Building the app widget's layout

The app widget needs to tell Android how to display the widget on the Home screen, and it does so through the widget layout file. Earlier in the chapter, I show the real app widget's two different icons. Although you can't see it in Figure 8-2, those icons are surrounded by a background — a transparent one, which blends perfectly with the natural Home screen background. This layout was defined by the widget layout file. If you were to change the background color of the layout file from transparent to lime green, the background color of the widget on the Home screen would also change to lime green, as shown in Figure 8-4.

Figure 8-4: The result of changing the widget's background color to lime green.

image

This lime green background also illustrates the concept of widget screen space. The lime green box shown in Figure 8-4 identifies the available screen space for the app widget. You can define your app widget to take up one Home screen cell or many cells. (This app widget only takes up one cell.)

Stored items

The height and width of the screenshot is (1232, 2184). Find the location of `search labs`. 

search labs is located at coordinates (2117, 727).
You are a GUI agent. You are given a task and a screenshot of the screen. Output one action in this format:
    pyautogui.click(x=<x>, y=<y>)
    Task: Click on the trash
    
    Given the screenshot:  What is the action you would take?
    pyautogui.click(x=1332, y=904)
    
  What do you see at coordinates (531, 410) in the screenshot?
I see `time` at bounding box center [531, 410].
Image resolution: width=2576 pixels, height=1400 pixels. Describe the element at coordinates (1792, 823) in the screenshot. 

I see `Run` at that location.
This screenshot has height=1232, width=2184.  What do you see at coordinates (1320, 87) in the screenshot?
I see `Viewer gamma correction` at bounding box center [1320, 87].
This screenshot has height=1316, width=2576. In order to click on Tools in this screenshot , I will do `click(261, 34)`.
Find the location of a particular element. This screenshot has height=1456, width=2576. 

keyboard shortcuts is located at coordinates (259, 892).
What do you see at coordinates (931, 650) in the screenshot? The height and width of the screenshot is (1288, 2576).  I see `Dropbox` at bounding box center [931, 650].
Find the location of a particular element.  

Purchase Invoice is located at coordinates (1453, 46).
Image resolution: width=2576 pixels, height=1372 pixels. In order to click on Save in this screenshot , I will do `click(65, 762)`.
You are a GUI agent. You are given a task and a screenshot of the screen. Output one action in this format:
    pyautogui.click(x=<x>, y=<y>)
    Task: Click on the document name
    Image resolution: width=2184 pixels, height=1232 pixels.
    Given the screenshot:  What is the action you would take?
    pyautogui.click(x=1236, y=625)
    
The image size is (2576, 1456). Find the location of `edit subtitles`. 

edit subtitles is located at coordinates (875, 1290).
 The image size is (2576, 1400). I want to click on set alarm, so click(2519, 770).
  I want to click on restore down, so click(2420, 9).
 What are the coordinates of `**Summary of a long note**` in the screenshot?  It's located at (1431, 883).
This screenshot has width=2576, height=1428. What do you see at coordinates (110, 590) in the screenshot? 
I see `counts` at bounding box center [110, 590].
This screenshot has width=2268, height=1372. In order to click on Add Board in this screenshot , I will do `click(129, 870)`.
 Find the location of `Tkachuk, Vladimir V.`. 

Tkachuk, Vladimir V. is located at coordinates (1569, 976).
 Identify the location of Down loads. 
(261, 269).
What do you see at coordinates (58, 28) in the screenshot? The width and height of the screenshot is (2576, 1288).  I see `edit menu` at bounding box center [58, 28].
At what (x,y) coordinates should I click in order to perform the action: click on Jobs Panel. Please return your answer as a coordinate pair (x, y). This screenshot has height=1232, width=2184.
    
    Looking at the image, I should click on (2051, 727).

- **Requirement 1**: From the widget layout passage, copy the part from "The app widget needs" to "to lime green." word for word.
- **Requirement 2**:
Answer these questions using the text on building the app widget's layout:
(a) What kind of background surrounds the widget's two icons?
(b) What color is the background changed to in Figure 8-4?
(c) How many Home screen cells does this app widget take up?
- **Requirement 3**: Pick up the passage on building the app widget's layout where it stops and keep writing.

- **Written response 1**:
The app widget needs to tell Android how to display the widget on the Home screen, and it does so through the widget layout file. Earlier in the chapter, I show the real app widget's two different icons. Although you can't see it in Figure 8-2, those icons are surrounded by a background — a transparent one, which blends perfectly with the natural Home screen background. This layout was defined by the widget layout file. If you were to change the background color of the layout file from transparent to lime green, the background color of the widget on the Home screen would also change to lime green, as shown in Figure 8-4.

Figure 8-4: The result of changing the widget's background color to lime green.

- **Written response 2**:
(a) A transparent one, which blends with the natural Home screen background.
(b) Lime green.
(c) One cell.

- **Written response 3**:
To create your widget layout, create an XML layout file in the res/layouts directory and add the contents of Listing 8-2. When you're finished, you can name your file whatever you like — I'm going to name mine widget.xml.

Listing 8-2: The widget layout file — widget.xml

<?xml version=“1.0” encoding=“utf-8”?>
<RelativeLayout xmlns:android=“http://schemas.android.com/apk/res/android”
    android:layout_width=“fill_parent”
    android:layout_height=“fill_parent”>
    <ImageView android:id=“@+id/brightnessState”
        android:layout_height=“wrap_content”
        android:layout_width=“wrap_content”
        android:layout_centerInParent=“true”
        android:src=“@drawable/icon”
        android:clickable=“true” />                                →10
</RelativeLayout>

This layout is nothing that you have not seen before. It's a RelativeLayout that has one child view: a clickable ImageView. You can click this ImageView by setting the clickable property to true on line 10 in Listing 8-2. (For more on RelativeLayout, see Chapter 6.)

Note the src property of the ImageView. It is set to the icon of the application. I'm sure that seems a bit odd to you, but here is why I did that. When I built the layout, I had not yet created the brightness state buttons that represented bright and dim states. However, I did need to preview what the view would look like in the layout designer while designing the layout. Therefore, I used @drawable/icon as the value of the ImageView to glean some vision of how the view is going to look. The fact that I'm using the application icon does not concern me at this point because when the app widget loads, the ToggleService switches the icon value to either the bright or dim mode state icon, as shown later in this chapter.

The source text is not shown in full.